Saturday, December 18, 2010

SpecFlow 1.5 introducing Step Intellisense in VisualStudio

SpecFlow is aiming at providing pragmatic BDD for .NET.

SpecFlow 1.5 comes with Intellisense for step-completion in VisualStudio 2010:


When you are writing feature files, you get Intellisense after Given/When/Then/And/But keywords.
As usual you can trigger Intellisense with Ctrl-Space.

The feature is switched off by default. You have to enable it under Menu –> Tools –> Options then choose SpecFlow. In the Editor Settings set 'Enable Intellisense' to True:


SpecFlow can be downloaded from GitHub.
SpecFlow 1.5 comes with various improvements and fixes. The full changelog is here.

Keep your specs flowing!

Friday, December 17, 2010

SBB Developer Day 2010

Last Tuesday I was invited to give a Talk at the SBB Developer Day.

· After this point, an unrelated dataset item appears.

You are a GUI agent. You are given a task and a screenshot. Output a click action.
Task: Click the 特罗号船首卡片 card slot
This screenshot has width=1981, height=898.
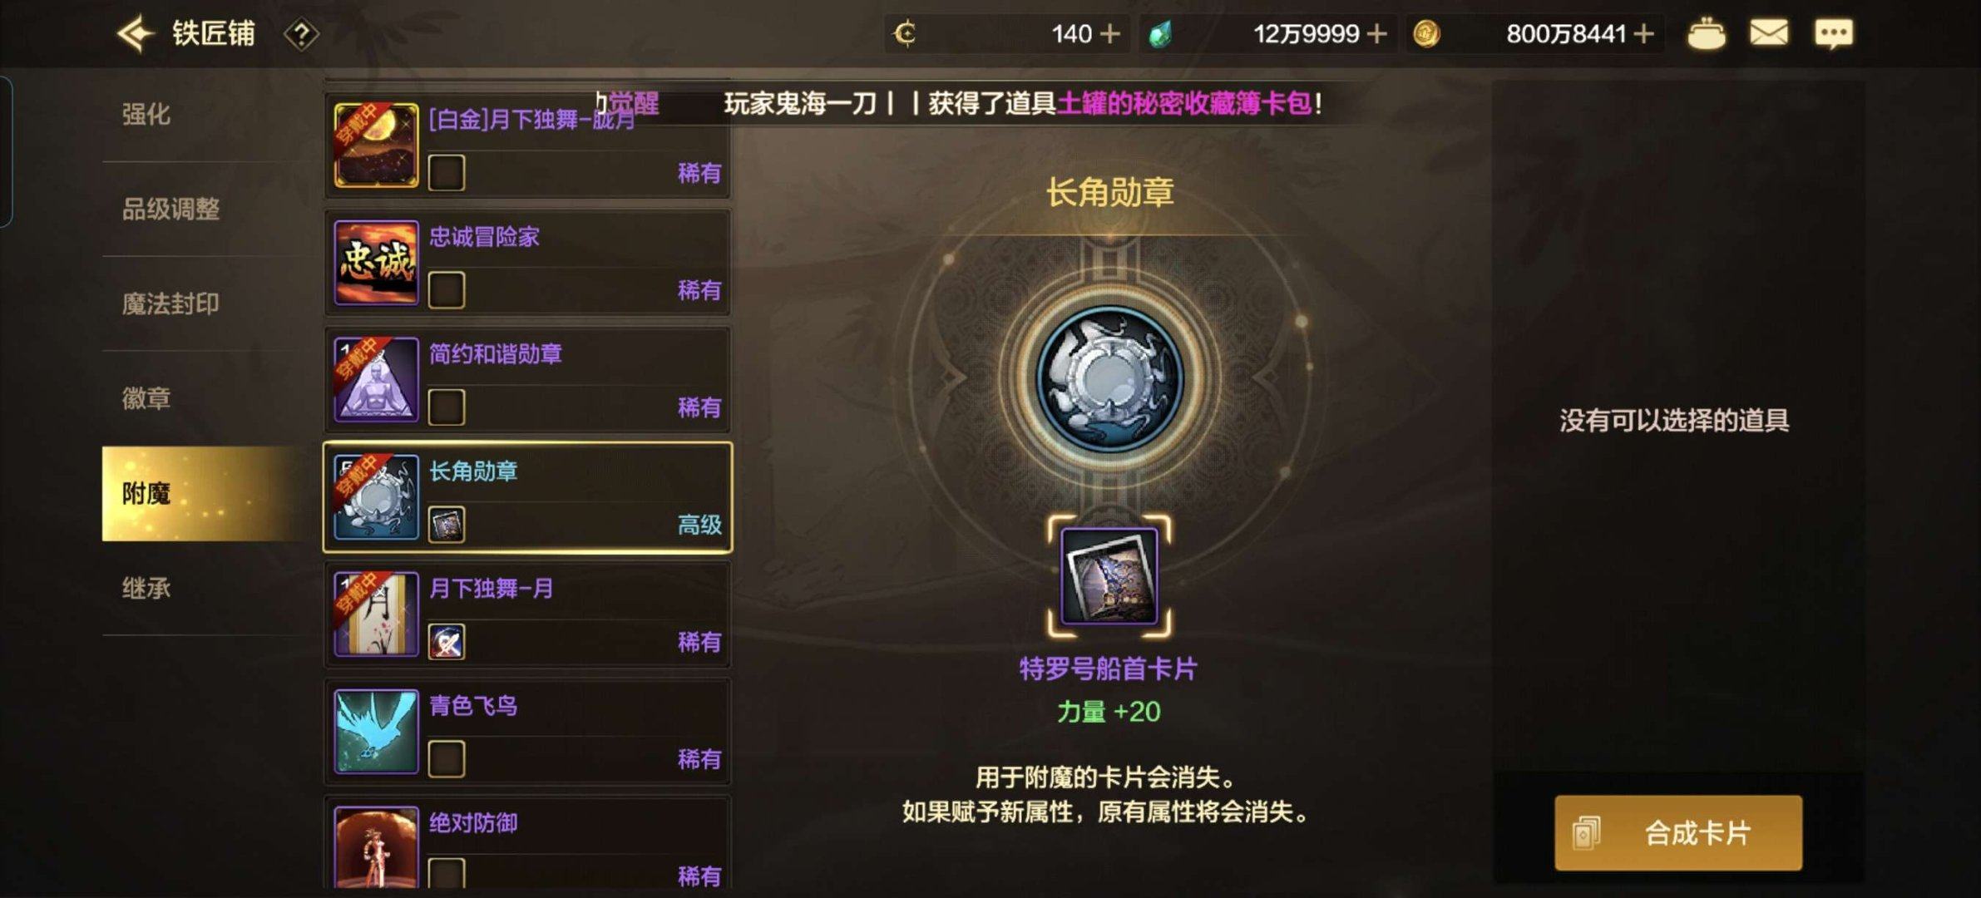click(x=1109, y=576)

Here is my Prezi: Automated Testing: The Developers Viewpoint

The SBB Developer Day is a full day conference that SBB organizes for their IT staff. Most part of the day is organized in three parallel tracks. All together there were about 170 people attending the conference.

I really enjoyed the program of the conference and the other presentations. I found the quality and the experience of the conference very positive, which is remarkable for a pure "in-house" conference.

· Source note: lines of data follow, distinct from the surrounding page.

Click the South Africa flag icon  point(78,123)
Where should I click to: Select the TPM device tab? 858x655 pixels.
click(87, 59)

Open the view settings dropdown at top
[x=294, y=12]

I had an interesting short conversation with @grabnerandi from Dynatrace about combining continuous performance testing. He had some very interesting ideas about the lower right quadrant of the Agile Testing Quadrants.
Andy gave a very interesting presentation about "The Top Performance Problems in modern Applications".

Wednesday, December 8, 2010

Rewrite It!

For a lot of projects a throw-away prototype would be the right thing to do... but people are very afraid of throwing away software.

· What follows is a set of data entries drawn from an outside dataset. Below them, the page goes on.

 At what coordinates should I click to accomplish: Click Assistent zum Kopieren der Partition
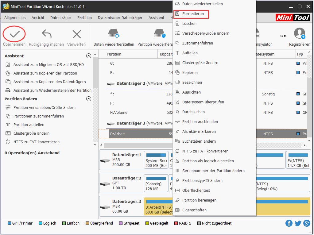(45, 73)
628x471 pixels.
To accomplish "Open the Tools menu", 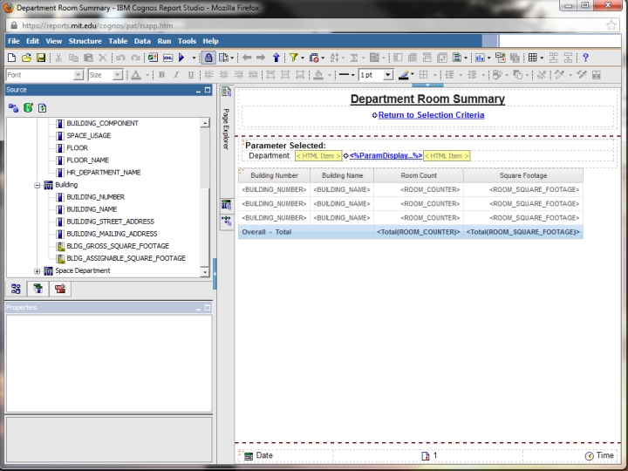I will (187, 41).
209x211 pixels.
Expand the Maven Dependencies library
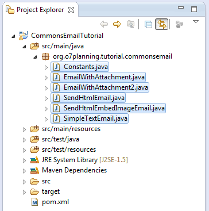[x=24, y=171]
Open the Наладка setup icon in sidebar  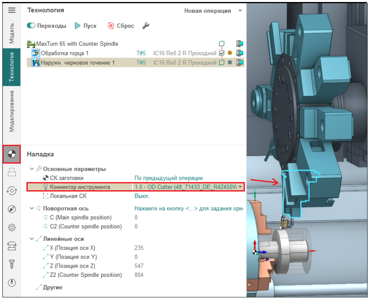tap(12, 154)
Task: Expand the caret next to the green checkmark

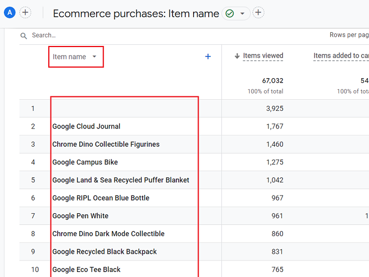Action: tap(242, 13)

This idea of throwing away your project can even be taken further than prototypes! TekPub has proven that, read it here:

It seems that TekPub has been completely rewritten two times since going into production about a year ago (and several times as spikes before and after going into production).


This is the very realization of some interesting concepts:


Compare that to your corporate legacy enterprise project ... sure it can't be compared, but why? Couldn't a rewrite be more effective than the uncontrolled growth we all observe in legacy applications?

It would mean that you also have to keep your enterprise applications slick and lean. Why is that so hard in corporate IT?

The challenges in rewriting legacy enterprise application are probably the missing stakeholders, the missing original goals and the lost knowledge of the current teams. And those rewrites that are attempted often end up in a gigantic technically driven framework monstrosity... probably because that is easier to do than thinking about business value.

This seems to be an omnipresent pattern and leaves the sour question if corporate IT is really the place you want to be ... especially if you compare it to the seemingly challenging and adventurous parallel universe of web startups.